___ DATA EXTRACT ___
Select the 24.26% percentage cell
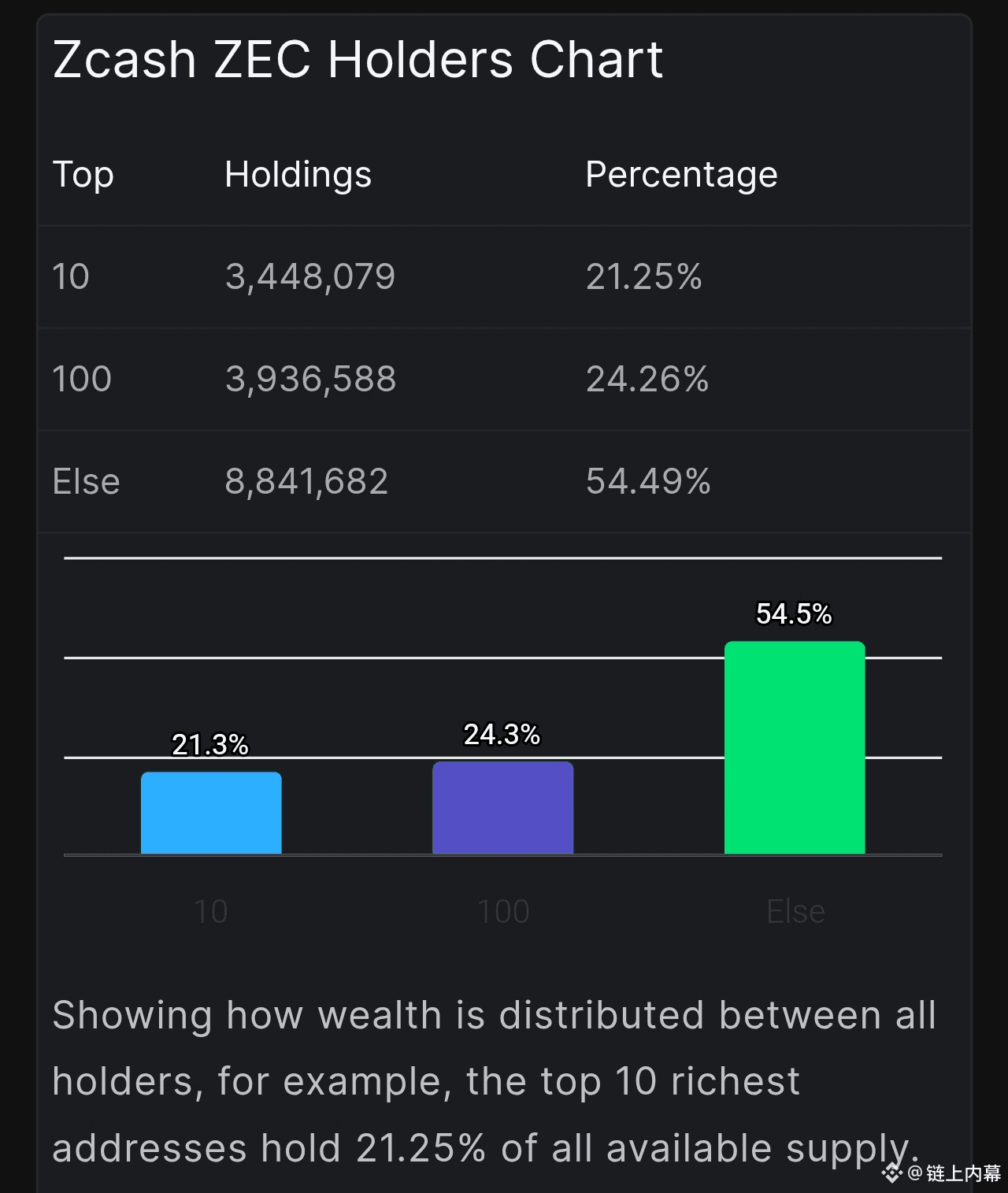This screenshot has height=1193, width=1008. [x=647, y=380]
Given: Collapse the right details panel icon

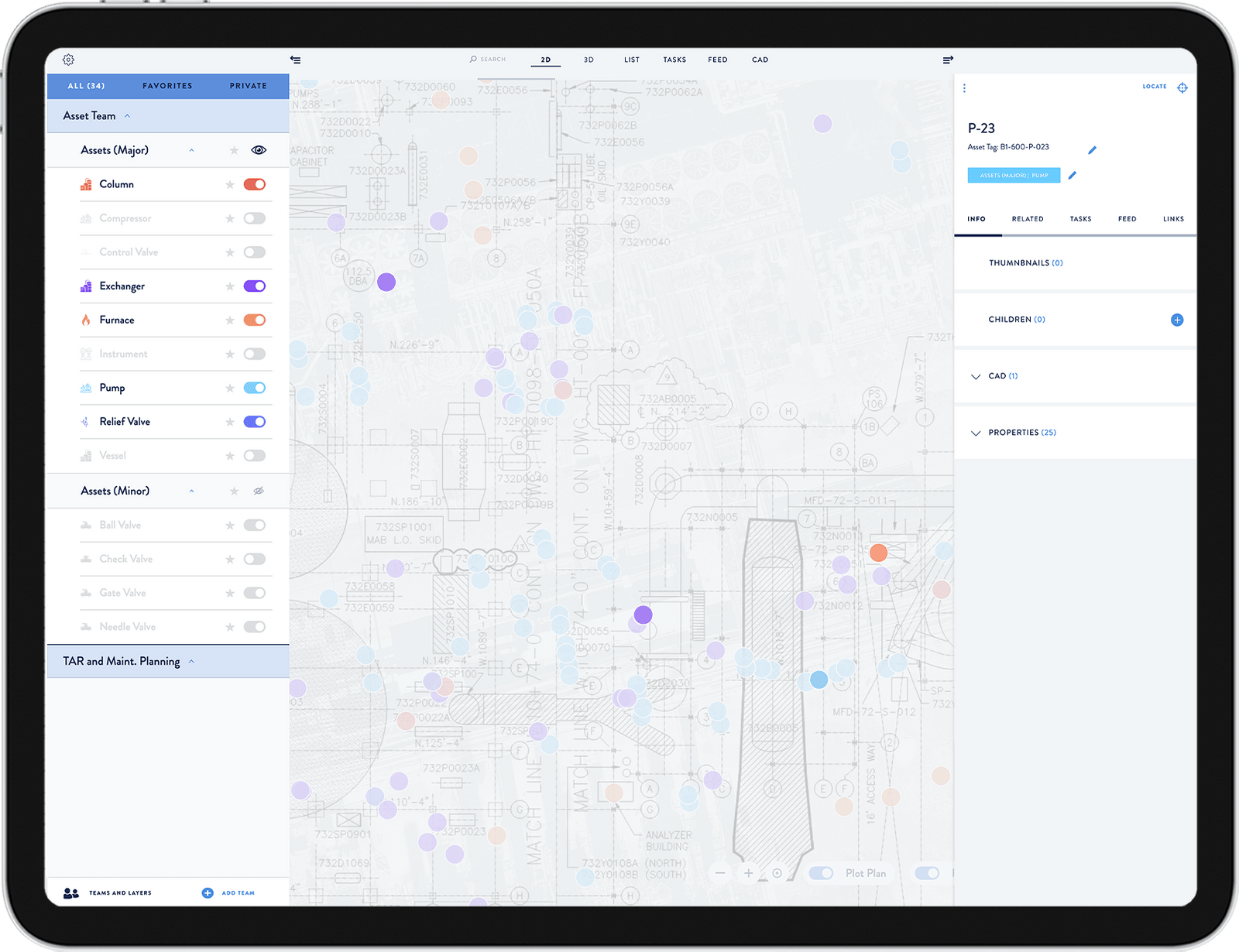Looking at the screenshot, I should pyautogui.click(x=948, y=60).
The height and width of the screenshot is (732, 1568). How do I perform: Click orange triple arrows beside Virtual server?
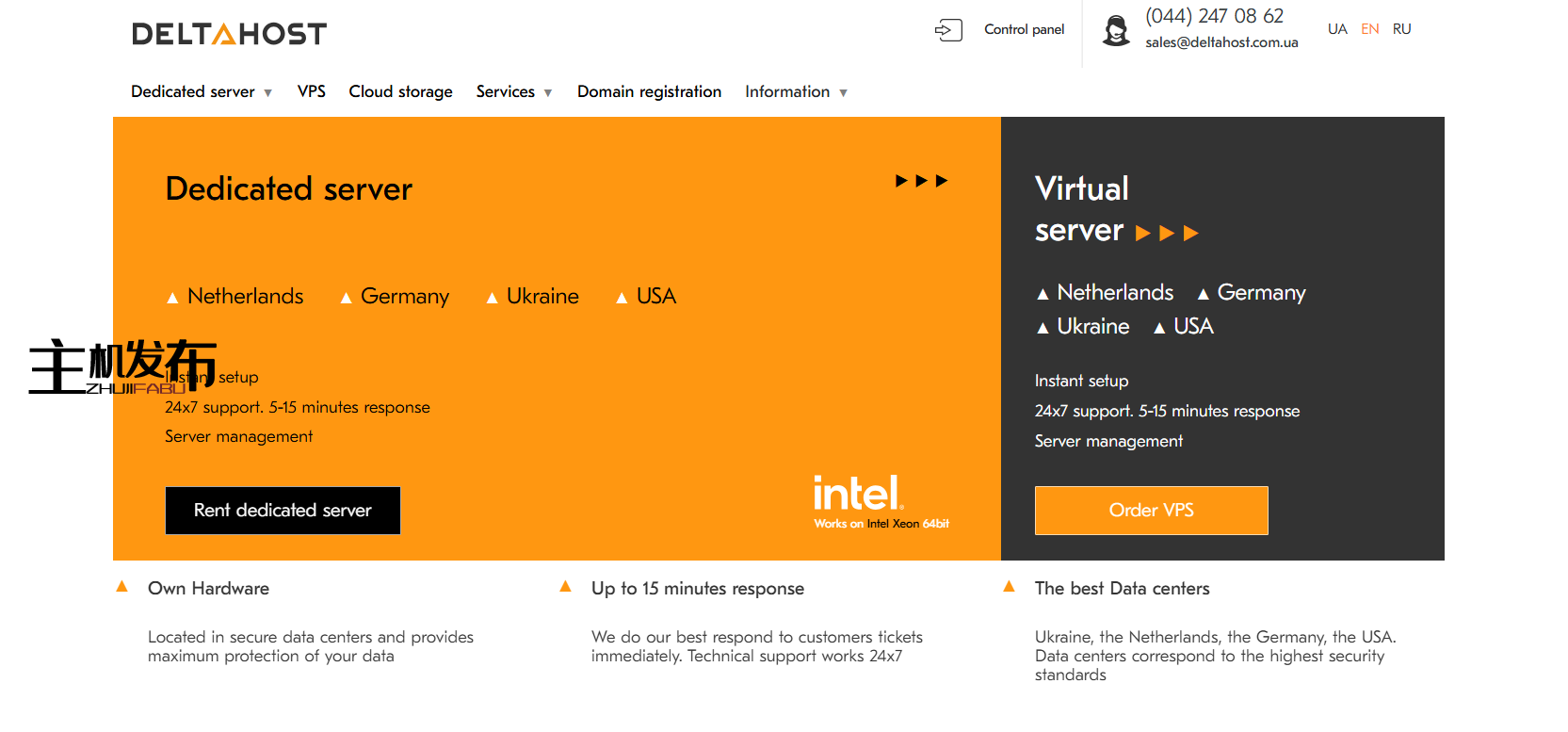(x=1166, y=234)
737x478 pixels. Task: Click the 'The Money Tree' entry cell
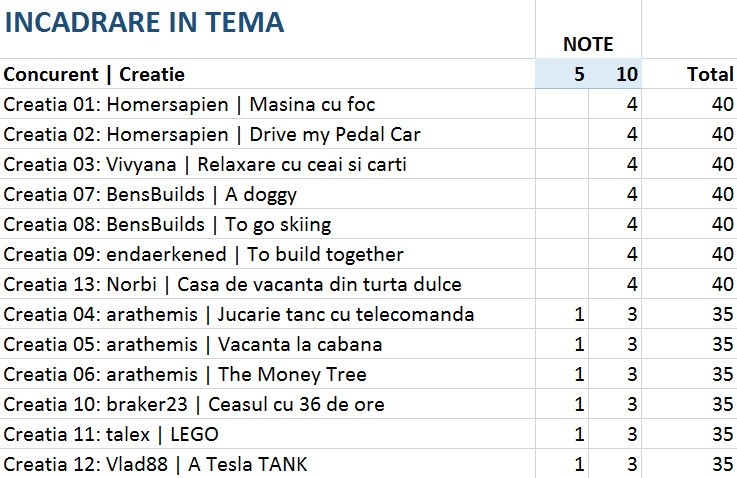point(185,375)
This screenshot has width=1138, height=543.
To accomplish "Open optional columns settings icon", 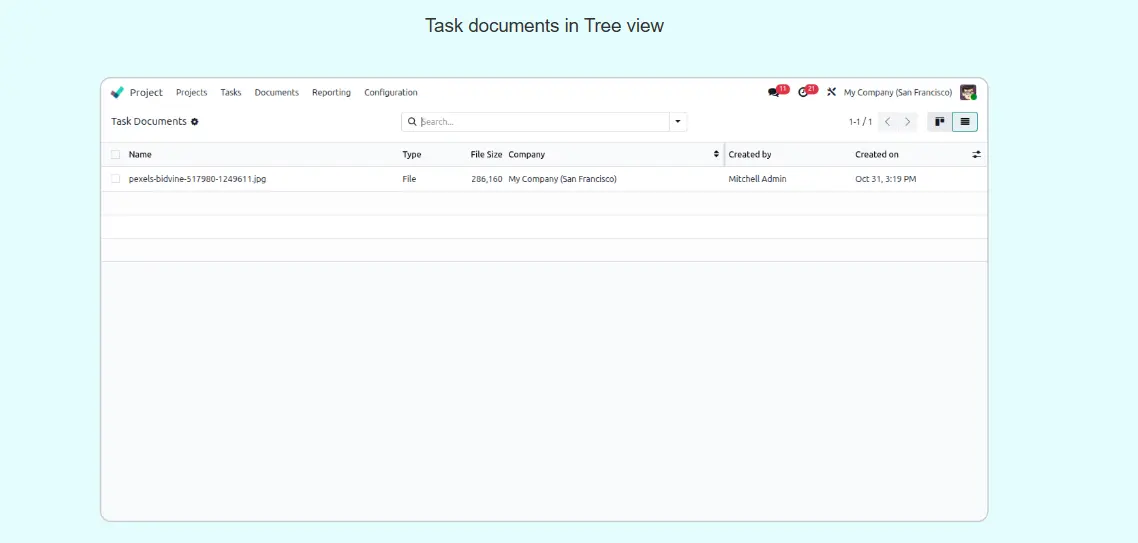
___
● **WHAT IS EXPECTED**:
Copy these entries precisely and drop any picture.

● **OUTPUT**:
Select the 24.26% percentage cell
This screenshot has height=1193, width=1008. [x=647, y=380]
Given: Collapse the right details panel icon

Looking at the screenshot, I should pyautogui.click(x=948, y=60).
The height and width of the screenshot is (732, 1568). How do I perform: Click orange triple arrows beside Virtual server?
(x=1166, y=234)
737x478 pixels. Task: Click the 'The Money Tree' entry cell
point(185,375)
This screenshot has width=1138, height=543.
To accomplish "Open optional columns settings icon", 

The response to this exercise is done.